> TASK PROMPT
Report each line of the entries that includes "will" by copying it.

***** DATASET EXTRACT

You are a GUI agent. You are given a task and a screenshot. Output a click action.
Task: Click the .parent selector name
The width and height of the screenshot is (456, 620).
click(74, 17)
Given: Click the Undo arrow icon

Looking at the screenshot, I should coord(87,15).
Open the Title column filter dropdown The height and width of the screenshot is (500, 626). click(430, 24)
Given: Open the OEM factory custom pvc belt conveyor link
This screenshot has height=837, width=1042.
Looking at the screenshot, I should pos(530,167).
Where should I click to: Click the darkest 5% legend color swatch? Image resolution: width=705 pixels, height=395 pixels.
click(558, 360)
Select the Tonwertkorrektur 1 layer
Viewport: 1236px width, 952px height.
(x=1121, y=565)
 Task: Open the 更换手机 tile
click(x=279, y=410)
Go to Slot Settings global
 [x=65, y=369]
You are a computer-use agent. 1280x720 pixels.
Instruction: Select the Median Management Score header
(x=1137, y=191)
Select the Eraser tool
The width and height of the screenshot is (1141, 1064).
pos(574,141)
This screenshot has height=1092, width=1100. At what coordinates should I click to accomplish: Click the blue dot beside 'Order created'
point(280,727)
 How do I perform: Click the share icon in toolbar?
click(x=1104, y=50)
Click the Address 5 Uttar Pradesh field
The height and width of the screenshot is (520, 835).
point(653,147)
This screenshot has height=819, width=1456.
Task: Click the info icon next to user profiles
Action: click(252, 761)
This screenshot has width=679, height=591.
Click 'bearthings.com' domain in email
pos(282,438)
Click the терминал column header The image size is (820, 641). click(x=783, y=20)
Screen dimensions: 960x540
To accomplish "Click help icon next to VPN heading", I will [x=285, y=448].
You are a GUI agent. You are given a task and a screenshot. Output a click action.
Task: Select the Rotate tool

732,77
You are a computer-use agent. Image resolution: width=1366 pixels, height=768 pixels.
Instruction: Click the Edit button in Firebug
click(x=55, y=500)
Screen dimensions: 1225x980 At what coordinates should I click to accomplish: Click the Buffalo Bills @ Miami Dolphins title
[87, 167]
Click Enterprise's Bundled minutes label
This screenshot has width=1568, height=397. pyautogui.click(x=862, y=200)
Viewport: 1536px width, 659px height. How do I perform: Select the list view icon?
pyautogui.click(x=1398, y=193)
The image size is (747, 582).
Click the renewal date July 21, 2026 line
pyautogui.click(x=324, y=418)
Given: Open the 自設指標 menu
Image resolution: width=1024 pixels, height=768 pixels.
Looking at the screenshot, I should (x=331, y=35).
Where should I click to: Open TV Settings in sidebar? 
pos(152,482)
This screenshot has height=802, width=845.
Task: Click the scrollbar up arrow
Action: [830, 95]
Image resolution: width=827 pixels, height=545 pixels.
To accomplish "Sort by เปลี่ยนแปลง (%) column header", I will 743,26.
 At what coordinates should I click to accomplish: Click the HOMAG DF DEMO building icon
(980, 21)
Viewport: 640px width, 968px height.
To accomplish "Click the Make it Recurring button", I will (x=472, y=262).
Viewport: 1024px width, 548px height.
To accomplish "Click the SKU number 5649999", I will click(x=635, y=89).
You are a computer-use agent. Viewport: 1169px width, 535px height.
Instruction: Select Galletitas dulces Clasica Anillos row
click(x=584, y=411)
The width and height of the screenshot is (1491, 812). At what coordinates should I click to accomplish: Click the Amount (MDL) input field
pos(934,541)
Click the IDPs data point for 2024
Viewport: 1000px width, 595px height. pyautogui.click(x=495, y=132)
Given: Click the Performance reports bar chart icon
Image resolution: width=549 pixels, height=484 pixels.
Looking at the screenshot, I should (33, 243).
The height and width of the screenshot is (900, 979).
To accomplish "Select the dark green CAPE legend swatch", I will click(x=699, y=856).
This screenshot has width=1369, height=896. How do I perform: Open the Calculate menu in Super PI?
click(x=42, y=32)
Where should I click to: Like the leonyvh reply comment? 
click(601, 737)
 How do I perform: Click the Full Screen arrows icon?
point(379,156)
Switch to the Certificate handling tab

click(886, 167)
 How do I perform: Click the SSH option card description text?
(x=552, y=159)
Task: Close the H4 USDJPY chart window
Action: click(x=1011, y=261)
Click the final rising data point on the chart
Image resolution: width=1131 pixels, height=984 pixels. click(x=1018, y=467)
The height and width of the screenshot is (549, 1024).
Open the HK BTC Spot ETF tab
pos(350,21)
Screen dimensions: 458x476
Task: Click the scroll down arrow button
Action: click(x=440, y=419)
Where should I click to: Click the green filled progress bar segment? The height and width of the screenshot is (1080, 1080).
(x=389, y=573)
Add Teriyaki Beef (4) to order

**********

> OUTPUT FOR THIS EXERCISE
To accomplish "Click help icon next to VPN heading", I will [x=285, y=448].
To accomplish "Sort by เปลี่ยนแปลง (%) column header", I will 743,26.
To accomplish "Click the Make it Recurring button", I will (x=472, y=262).
To accomplish "Click the SKU number 5649999", I will click(x=635, y=89).
To accomplish "Select the dark green CAPE legend swatch", I will click(x=699, y=856).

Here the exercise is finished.